Students protest Chicago school closings

Students strike, sit down in hallways.

Students at Harper High School staged a sit-in on Dec. 1, protesting the closing of all four public high schools in the historically Black, working-class neighborhood of Englewood on Chicago’s South Side.

The schools are slated to close next June, with a replacement school not set to open until the fall of 2019. The proposed replacement school will be developed under Distinctive Schools, which has ties to Edison Learning. That for-profit charter network has received criticism from communities in San Francisco and Michigan, Delaware and Florida for mistreatment of teachers and their role in penalizing and displacing students.

The replacement of public schools with charter schools in Chicago is an attack on unionized teachers in Chicago Teachers Union Local 1. Charter schools are also an attack on students, especially Black and Brown students with disabilities.

In the network of Chicago charter schools, where one of the writers of this article worked, the rigid discipline, inflexible learning environment and rejection of restorative justice caused many students, both with and without disabilities, to drop out, transfer, repeat grades or be expelled — all so the school might have a more “rigorous” learning environment.

Another South Side school is also in the news. Mollison Elementary, located in Bronzeville, is experiencing an infestation of rodents. A protest at the school broke out the morning of Nov. 30 when a school security guard crushed a Local School Council representative and parent to the ground, sending her to Mercy Hospital in an ambulance.

Not only are Chicago schools infested with rats, 113 schools (out of 660 in 2014-15) tested positive for unacceptable levels of lead in the drinking fountain water!

Drive to gentrify, privatize

Chicago Mayor Rahm Emanuel closed 50 public schools in 2013. These closings affected 46,000 children — the majority of them Black — and were 10 times more likely to target schools that had a majority-Black teaching staff.
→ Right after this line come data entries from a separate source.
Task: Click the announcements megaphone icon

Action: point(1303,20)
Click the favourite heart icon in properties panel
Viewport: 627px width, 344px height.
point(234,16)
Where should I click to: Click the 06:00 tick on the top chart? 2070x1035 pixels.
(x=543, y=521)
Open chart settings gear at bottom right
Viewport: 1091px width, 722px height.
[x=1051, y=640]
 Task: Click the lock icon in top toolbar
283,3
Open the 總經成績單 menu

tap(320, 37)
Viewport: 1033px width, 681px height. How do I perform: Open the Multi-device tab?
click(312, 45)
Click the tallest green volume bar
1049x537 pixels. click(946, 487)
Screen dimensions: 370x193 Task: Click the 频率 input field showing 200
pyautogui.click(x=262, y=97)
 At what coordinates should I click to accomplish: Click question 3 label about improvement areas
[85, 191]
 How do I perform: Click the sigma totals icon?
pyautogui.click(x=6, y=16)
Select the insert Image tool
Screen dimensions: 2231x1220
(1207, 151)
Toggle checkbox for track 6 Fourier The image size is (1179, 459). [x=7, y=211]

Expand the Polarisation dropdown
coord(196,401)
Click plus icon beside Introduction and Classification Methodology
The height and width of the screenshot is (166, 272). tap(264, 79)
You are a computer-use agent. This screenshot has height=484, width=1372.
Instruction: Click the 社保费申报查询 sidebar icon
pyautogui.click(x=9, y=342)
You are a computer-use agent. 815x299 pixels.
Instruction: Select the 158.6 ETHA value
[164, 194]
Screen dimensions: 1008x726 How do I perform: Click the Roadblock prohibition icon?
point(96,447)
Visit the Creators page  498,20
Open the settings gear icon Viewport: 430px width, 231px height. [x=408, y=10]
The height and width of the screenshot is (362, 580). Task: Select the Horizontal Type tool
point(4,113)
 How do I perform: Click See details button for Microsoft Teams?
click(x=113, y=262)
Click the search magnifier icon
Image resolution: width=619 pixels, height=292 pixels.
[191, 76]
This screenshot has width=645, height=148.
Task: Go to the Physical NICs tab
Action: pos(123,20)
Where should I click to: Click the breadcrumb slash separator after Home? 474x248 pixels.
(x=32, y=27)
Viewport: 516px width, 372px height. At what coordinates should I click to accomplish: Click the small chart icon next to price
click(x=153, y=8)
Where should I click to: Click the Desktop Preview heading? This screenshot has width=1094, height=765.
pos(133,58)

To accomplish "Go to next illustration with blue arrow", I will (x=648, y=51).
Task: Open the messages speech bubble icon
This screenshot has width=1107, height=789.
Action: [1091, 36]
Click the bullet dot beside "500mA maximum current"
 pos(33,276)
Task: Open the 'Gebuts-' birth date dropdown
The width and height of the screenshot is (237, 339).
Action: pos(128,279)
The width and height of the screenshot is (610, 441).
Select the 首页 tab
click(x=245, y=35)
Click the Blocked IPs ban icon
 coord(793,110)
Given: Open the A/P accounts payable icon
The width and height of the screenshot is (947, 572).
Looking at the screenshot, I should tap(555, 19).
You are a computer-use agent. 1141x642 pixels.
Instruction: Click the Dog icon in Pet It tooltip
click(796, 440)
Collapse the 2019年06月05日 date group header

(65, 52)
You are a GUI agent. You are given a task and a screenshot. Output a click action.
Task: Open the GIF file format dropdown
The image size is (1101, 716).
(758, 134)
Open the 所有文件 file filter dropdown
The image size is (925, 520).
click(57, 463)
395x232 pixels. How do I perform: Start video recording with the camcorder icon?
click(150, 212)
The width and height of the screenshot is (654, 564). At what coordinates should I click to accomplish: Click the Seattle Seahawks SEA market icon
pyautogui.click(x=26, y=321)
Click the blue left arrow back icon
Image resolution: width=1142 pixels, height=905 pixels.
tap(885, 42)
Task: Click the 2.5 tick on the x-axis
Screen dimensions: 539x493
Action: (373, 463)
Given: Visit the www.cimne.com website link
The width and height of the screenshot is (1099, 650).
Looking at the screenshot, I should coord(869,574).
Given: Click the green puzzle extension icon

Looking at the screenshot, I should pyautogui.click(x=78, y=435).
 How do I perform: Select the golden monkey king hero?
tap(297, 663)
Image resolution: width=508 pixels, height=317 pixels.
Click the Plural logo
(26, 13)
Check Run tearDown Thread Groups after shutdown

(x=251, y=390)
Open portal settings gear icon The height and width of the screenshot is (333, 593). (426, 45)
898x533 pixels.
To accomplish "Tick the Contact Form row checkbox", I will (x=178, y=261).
As members of the Chicago Teachers Union who work in a West Side neighborhood, it is very apparent to us that Emanuel’s latest proposal — motivated by continued gentrification of Chicago’s South Side and the profits that generates — is an attack on Chicago’s Black working-class communities.

Activists have been protesting the installation of a $95 million cop training academy in Garfield Park, another historically Black, working-class neighborhood on the West Side of Chicago.

Closing public schools and opening police academies are both racist attacks on Chicago’s Black and Brown communities. Instead of working to improve the conditions in schools and fund public resources, Emmanuel and his cronies are bent on policing and privatizing the remaining services available to Chicago’s most oppressed communities.

Chicago doesn’t need another racist charter school. We need sustainable community schools equipped with clean drinking water and clean classrooms where students can flourish and learn.